[Items from a data source]
/---
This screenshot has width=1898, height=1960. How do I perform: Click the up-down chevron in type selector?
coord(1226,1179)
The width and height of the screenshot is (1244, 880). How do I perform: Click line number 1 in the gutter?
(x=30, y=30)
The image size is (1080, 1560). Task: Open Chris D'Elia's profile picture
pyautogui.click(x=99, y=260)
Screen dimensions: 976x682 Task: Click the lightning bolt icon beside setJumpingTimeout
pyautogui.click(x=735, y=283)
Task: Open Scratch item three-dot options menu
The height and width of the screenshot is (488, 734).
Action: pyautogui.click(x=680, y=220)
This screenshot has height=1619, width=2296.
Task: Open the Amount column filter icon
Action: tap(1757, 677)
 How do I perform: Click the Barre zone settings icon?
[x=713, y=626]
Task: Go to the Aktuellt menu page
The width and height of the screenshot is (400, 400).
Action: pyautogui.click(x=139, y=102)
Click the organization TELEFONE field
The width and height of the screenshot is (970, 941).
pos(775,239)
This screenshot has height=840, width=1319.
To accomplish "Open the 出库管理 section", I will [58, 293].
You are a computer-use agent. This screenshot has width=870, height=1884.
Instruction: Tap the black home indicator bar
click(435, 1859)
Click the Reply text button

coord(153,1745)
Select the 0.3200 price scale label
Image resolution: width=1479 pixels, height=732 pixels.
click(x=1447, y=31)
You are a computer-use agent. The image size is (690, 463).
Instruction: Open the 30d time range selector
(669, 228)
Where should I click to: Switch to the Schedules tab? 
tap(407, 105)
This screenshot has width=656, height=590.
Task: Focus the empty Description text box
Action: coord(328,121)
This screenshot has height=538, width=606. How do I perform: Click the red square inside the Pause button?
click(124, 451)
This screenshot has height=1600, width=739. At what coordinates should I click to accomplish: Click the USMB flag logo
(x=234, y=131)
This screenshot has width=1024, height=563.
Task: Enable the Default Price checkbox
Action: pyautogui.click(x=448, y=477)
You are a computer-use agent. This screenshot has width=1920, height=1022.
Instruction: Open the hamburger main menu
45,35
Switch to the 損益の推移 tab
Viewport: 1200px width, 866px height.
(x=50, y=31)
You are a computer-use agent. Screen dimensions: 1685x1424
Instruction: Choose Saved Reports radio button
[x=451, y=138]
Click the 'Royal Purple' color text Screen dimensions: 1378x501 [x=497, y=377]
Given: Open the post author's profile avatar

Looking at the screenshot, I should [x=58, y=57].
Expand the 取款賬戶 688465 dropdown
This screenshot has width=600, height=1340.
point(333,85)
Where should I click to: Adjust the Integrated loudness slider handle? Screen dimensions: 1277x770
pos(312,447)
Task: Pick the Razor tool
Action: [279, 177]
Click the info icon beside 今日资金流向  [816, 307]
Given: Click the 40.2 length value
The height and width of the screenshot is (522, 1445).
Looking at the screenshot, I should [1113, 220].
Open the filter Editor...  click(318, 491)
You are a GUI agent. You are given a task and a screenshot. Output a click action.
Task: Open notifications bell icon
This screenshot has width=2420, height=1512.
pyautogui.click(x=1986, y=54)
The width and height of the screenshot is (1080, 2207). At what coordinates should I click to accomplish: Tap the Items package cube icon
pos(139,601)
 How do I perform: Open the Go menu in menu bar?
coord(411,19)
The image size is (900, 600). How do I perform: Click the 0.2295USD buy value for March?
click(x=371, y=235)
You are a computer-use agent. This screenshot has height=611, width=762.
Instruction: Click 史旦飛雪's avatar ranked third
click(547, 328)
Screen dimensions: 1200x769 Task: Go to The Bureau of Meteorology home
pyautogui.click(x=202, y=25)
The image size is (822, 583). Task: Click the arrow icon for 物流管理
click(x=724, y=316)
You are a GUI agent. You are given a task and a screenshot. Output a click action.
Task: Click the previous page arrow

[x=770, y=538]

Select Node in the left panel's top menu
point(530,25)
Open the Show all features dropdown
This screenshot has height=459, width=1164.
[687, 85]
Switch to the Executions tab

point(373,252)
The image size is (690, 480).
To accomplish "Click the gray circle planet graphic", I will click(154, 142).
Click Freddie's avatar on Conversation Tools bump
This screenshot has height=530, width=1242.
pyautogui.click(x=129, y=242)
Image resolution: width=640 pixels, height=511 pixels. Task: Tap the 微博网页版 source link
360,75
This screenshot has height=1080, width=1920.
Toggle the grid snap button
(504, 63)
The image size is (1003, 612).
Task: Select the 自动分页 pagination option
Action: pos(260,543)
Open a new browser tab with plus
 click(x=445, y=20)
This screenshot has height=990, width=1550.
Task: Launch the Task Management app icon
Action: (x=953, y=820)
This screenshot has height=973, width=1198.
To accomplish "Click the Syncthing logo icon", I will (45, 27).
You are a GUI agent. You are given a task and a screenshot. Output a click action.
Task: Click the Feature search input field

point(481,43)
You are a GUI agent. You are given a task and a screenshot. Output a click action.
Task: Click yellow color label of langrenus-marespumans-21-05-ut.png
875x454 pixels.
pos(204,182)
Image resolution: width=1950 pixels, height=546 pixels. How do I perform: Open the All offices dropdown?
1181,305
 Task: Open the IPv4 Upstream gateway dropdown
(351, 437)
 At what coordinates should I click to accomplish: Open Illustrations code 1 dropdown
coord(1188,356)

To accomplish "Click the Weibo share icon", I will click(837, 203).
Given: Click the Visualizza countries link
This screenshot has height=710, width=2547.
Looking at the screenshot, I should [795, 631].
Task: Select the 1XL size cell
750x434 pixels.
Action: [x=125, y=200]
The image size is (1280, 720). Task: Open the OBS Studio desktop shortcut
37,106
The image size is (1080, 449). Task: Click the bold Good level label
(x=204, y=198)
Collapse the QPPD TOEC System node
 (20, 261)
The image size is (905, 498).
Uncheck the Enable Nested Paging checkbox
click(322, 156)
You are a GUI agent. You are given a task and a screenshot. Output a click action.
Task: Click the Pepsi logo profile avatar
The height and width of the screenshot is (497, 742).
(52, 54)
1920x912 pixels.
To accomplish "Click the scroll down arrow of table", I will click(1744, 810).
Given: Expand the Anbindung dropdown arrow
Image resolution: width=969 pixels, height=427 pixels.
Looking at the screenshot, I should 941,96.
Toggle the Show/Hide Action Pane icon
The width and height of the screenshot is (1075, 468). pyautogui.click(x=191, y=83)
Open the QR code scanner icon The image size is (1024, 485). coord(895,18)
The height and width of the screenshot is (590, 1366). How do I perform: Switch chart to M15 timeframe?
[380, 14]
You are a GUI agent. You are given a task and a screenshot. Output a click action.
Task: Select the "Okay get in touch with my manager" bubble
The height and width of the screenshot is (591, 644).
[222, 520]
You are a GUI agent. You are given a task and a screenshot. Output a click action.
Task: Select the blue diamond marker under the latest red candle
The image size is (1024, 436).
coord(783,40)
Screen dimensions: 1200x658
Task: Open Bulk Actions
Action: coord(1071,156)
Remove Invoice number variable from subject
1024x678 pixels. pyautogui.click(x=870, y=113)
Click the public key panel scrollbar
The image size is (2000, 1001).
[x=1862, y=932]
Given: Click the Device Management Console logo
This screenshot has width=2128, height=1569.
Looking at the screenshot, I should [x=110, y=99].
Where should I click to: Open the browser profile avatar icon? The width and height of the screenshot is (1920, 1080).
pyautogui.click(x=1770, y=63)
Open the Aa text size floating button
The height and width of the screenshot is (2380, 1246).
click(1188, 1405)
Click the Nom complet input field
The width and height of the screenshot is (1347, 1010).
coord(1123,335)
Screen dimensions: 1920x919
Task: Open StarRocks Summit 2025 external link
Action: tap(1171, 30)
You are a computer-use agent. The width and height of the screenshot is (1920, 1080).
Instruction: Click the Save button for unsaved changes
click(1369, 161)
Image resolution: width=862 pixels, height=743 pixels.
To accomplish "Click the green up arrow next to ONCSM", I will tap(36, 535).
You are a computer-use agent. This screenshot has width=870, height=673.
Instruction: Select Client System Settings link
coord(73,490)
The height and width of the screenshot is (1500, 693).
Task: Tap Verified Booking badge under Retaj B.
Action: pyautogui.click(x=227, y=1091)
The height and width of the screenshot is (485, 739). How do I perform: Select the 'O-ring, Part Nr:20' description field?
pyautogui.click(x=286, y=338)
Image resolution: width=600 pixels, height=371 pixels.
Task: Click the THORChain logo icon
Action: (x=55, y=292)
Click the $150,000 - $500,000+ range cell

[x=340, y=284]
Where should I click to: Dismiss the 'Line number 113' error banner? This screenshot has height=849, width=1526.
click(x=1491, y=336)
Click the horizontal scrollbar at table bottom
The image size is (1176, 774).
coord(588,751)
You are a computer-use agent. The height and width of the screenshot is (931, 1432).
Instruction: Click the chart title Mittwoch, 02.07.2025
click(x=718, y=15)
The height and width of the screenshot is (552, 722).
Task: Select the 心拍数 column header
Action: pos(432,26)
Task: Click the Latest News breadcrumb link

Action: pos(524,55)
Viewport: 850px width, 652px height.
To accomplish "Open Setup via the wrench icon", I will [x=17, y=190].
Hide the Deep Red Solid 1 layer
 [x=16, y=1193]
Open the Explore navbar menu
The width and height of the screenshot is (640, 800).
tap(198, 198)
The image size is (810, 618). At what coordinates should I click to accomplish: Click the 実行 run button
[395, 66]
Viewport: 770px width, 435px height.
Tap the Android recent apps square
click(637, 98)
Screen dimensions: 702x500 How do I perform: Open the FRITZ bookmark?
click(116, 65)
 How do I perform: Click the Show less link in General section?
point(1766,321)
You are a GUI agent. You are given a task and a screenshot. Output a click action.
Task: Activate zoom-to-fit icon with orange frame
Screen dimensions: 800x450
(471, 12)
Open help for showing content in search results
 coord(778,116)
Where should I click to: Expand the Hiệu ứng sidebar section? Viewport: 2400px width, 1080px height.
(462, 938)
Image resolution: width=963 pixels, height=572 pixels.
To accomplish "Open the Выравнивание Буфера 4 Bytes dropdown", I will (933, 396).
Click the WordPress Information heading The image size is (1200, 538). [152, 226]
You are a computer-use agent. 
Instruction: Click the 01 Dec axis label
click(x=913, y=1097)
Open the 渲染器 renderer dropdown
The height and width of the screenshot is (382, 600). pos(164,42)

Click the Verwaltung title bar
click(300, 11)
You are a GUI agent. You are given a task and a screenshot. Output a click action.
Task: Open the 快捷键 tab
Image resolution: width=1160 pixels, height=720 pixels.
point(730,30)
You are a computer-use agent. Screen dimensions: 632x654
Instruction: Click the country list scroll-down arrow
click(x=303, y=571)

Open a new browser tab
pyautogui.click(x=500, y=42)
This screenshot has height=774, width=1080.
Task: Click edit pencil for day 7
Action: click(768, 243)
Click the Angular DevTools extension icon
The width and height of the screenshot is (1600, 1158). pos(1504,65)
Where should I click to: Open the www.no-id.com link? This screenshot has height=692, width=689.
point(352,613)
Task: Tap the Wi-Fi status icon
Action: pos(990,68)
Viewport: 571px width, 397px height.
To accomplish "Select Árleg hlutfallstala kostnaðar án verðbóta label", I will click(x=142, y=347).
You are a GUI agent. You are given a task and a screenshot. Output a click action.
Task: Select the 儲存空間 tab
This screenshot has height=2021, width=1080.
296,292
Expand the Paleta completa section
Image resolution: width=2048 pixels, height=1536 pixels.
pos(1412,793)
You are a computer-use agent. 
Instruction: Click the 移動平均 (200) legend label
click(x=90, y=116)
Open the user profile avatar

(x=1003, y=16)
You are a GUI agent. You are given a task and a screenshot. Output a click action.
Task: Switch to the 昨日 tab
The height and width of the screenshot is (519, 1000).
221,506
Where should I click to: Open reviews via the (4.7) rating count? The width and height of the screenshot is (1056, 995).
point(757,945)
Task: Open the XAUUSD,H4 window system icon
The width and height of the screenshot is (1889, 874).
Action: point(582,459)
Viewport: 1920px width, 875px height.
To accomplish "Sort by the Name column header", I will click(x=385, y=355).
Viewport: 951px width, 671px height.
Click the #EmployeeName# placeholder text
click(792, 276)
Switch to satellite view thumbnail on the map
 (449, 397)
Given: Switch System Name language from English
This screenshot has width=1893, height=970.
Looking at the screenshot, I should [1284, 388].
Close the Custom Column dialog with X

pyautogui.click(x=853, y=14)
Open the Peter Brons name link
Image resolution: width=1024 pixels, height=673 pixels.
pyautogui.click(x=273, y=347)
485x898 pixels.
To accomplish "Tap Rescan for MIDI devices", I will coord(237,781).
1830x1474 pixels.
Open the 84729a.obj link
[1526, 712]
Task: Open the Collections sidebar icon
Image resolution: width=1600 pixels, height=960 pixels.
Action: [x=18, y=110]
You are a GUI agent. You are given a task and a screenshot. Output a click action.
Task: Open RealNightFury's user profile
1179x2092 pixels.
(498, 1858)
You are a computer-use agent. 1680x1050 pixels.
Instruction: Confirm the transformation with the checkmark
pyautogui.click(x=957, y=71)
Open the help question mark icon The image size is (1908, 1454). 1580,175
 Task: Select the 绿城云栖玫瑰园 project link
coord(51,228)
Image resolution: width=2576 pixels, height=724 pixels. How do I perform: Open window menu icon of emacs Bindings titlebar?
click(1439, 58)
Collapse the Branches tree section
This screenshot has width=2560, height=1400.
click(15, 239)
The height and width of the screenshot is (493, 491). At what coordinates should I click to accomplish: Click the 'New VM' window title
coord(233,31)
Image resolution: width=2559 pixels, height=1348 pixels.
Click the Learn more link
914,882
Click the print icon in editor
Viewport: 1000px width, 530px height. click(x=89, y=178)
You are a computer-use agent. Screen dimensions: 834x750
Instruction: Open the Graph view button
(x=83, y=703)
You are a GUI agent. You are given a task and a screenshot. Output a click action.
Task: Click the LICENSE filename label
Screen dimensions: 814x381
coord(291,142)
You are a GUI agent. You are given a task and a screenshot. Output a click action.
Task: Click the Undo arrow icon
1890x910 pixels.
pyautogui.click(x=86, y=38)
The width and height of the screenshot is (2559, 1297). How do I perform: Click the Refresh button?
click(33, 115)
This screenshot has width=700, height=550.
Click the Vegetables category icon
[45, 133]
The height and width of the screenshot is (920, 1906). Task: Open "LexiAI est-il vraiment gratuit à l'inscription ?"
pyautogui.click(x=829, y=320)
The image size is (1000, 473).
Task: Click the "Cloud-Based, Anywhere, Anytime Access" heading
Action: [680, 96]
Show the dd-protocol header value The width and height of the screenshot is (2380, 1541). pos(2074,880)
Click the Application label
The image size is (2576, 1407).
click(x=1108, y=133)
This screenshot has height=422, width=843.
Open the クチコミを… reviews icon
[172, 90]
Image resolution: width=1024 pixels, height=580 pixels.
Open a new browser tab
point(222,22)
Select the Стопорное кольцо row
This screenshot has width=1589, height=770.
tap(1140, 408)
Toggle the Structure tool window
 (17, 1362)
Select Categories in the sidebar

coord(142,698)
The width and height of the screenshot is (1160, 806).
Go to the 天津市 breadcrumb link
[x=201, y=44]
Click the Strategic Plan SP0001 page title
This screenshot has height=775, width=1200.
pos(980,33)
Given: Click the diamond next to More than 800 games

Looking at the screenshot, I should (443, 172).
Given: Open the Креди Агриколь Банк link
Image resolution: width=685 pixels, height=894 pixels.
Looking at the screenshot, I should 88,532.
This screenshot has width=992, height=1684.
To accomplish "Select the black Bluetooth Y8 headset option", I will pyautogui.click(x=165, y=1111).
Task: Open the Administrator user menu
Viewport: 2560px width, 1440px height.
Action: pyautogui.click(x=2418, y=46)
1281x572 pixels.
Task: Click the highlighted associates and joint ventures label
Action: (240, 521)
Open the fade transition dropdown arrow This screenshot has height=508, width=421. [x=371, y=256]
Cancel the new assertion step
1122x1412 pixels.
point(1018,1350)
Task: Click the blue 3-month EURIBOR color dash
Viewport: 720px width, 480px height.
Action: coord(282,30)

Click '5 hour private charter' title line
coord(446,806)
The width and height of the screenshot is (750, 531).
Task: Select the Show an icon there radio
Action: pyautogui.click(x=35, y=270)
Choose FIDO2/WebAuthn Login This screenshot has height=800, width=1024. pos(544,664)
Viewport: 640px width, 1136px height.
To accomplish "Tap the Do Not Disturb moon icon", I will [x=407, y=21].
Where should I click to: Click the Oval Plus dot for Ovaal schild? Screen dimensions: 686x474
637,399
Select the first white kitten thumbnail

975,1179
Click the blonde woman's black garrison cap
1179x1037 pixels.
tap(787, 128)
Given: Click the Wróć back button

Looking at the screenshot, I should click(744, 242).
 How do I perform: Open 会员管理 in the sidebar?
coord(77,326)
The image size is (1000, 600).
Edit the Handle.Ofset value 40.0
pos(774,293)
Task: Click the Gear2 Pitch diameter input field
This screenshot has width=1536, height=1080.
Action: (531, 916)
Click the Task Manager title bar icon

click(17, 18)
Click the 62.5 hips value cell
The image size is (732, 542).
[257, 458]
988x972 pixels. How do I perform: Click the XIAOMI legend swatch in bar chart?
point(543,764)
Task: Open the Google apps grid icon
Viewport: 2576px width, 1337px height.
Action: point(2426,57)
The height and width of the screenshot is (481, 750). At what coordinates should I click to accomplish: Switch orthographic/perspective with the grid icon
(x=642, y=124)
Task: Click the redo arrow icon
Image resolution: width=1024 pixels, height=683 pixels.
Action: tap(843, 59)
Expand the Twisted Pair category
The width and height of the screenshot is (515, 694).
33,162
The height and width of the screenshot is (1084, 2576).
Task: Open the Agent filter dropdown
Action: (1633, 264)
\---
[Your task]: Render the records that begin at the line containing "Image resolution: width=2559" and stop after the line containing "coord(142,698)" as a Markdown table with the columns Row and Line, leaving out blank lines.

[Reply]:
| Row | Line |
|---|---|
| 1 | Image resolution: width=2559 pixels, height=1348 pixels. |
| 2 | Click the Learn more link |
| 3 | 914,882 |
| 4 | Click the print icon in editor |
| 5 | Viewport: 1000px width, 530px height. click(x=89, y=178) |
| 6 | You are a computer-use agent. Screen dimensions: 834x750 |
| 7 | Instruction: Open the Graph view button |
| 8 | (x=83, y=703) |
| 9 | You are a GUI agent. You are given a task and a screenshot. Output a click action. |
| 10 | Task: Click the LICENSE filename label |
| 11 | Screen dimensions: 814x381 |
| 12 | coord(291,142) |
| 13 | You are a GUI agent. You are given a task and a screenshot. Output a click action. |
| 14 | Task: Click the Undo arrow icon |
| 15 | 1890x910 pixels. |
| 16 | pyautogui.click(x=86, y=38) |
| 17 | The width and height of the screenshot is (2559, 1297). How do I perform: Click the Refresh button? |
| 18 | click(33, 115) |
| 19 | This screenshot has width=700, height=550. |
| 20 | Click the Vegetables category icon |
| 21 | [45, 133] |
| 22 | The height and width of the screenshot is (920, 1906). Task: Open "LexiAI est-il vraiment gratuit à l'inscription ?" |
| 23 | pyautogui.click(x=829, y=320) |
| 24 | The image size is (1000, 473). |
| 25 | Task: Click the "Cloud-Based, Anywhere, Anytime Access" heading |
| 26 | Action: [680, 96] |
| 27 | Show the dd-protocol header value The width and height of the screenshot is (2380, 1541). pos(2074,880) |
| 28 | Click the Application label |
| 29 | The image size is (2576, 1407). |
| 30 | click(x=1108, y=133) |
| 31 | This screenshot has height=422, width=843. |
| 32 | Open the クチコミを… reviews icon |
| 33 | [172, 90] |
| 34 | Image resolution: width=1024 pixels, height=580 pixels. |
| 35 | Open a new browser tab |
| 36 | point(222,22) |
| 37 | Select the Стопорное кольцо row |
| 38 | This screenshot has width=1589, height=770. |
| 39 | tap(1140, 408) |
| 40 | Toggle the Structure tool window |
| 41 |  (17, 1362) |
| 42 | Select Categories in the sidebar |
| 43 | coord(142,698) |